PixArt-Σ: Weak-to-Strong Training of Diffusion Transformer for 4K Text-to-Image Generation
https://pixart-alpha.github.io/PixArt-sigma-project/
GNU Affero General Public License v3.0
1.44k stars 67 forks source link

Train text encoder #84

Open raulc0399 opened 1 month ago

raulc0399 commented 1 month ago

added code to train the text encoder, with options for lora rank, learning rate and early stopping

linnanwang commented 1 month ago

@raulc0399 just to be curious, why would you want to train text encoders?

raulc0399 commented 1 month ago

@linnanwang there are several papers that explore training the text encoder for sdxl. so i thought to try it with pixart - but this trains the textencoder it is no reproduction of any of those papers.

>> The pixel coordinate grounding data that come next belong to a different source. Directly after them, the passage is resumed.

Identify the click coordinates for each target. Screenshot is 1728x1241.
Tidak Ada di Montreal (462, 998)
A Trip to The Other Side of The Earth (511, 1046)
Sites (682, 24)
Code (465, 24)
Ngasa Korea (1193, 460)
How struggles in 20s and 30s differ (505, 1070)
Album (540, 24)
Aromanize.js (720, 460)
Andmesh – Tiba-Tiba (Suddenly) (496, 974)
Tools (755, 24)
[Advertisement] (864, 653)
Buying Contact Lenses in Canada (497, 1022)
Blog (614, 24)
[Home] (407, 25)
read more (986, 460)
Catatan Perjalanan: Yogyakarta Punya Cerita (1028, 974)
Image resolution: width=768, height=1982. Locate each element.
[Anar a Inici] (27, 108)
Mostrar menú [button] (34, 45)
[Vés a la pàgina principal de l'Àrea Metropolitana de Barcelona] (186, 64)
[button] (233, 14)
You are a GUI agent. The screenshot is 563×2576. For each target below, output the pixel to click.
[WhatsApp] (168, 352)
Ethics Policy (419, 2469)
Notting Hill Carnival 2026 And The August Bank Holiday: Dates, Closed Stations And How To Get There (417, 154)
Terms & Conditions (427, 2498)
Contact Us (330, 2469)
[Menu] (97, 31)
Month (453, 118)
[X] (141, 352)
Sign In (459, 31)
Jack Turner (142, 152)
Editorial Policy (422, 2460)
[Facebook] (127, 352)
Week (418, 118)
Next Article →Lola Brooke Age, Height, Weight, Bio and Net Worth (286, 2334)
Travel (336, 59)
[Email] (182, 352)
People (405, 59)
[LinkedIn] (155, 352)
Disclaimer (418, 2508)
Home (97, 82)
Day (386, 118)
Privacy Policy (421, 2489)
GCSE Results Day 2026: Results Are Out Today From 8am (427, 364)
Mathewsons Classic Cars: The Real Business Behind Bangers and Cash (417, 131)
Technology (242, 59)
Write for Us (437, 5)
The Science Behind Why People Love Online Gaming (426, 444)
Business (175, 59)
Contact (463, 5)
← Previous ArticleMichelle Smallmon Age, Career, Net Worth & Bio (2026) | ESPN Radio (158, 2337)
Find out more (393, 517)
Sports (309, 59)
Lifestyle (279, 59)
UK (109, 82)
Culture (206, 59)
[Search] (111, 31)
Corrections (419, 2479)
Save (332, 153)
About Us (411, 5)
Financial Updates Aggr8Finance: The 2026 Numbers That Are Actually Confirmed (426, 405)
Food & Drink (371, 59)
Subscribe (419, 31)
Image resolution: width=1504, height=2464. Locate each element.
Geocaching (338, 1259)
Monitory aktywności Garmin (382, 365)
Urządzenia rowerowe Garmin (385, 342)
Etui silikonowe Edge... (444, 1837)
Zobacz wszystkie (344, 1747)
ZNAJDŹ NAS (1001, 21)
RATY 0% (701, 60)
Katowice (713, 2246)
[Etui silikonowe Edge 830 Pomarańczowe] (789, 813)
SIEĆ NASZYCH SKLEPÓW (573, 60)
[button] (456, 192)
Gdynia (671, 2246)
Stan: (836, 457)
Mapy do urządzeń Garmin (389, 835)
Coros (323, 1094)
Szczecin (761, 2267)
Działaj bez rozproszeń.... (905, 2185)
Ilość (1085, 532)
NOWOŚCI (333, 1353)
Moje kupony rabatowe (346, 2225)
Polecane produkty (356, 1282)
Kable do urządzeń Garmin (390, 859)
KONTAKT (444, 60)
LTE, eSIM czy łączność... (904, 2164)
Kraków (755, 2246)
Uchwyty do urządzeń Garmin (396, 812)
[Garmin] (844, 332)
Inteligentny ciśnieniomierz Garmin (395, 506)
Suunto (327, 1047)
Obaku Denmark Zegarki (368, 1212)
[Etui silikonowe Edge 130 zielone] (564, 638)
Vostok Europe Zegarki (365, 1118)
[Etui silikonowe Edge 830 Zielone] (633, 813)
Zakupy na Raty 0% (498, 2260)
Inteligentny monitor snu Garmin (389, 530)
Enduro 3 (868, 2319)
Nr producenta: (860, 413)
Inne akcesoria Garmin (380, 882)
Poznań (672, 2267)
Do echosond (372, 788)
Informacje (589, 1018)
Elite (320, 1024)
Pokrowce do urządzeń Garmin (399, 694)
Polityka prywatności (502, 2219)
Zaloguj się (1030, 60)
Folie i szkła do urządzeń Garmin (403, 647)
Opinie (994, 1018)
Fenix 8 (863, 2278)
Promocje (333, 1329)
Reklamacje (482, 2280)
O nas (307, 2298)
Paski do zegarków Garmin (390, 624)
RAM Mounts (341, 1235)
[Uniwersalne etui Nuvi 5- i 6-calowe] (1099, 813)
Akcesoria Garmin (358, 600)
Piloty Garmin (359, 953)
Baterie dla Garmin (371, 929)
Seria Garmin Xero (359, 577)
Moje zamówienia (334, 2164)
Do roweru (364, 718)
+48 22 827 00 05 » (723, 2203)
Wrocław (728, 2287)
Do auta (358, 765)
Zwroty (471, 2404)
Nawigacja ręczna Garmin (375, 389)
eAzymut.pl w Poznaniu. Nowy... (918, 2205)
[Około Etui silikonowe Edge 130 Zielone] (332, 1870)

also some posts on reddit show some improvements while training for the text encoder for sdxl: https://www.reddit.com/r/StableDiffusion/comments/17xdb3m/text_encoder_onoff/

my tests show that with smaller data sets it converges sooner and it improves the quality of the generation. also if using the prompts without the trigger words, the generation was closer to the original basemodel. but i did run only a few numbers of tests ... but would be interesting to see what others find out

i will also try it with some regularization images to try to reproduce dreambooth training.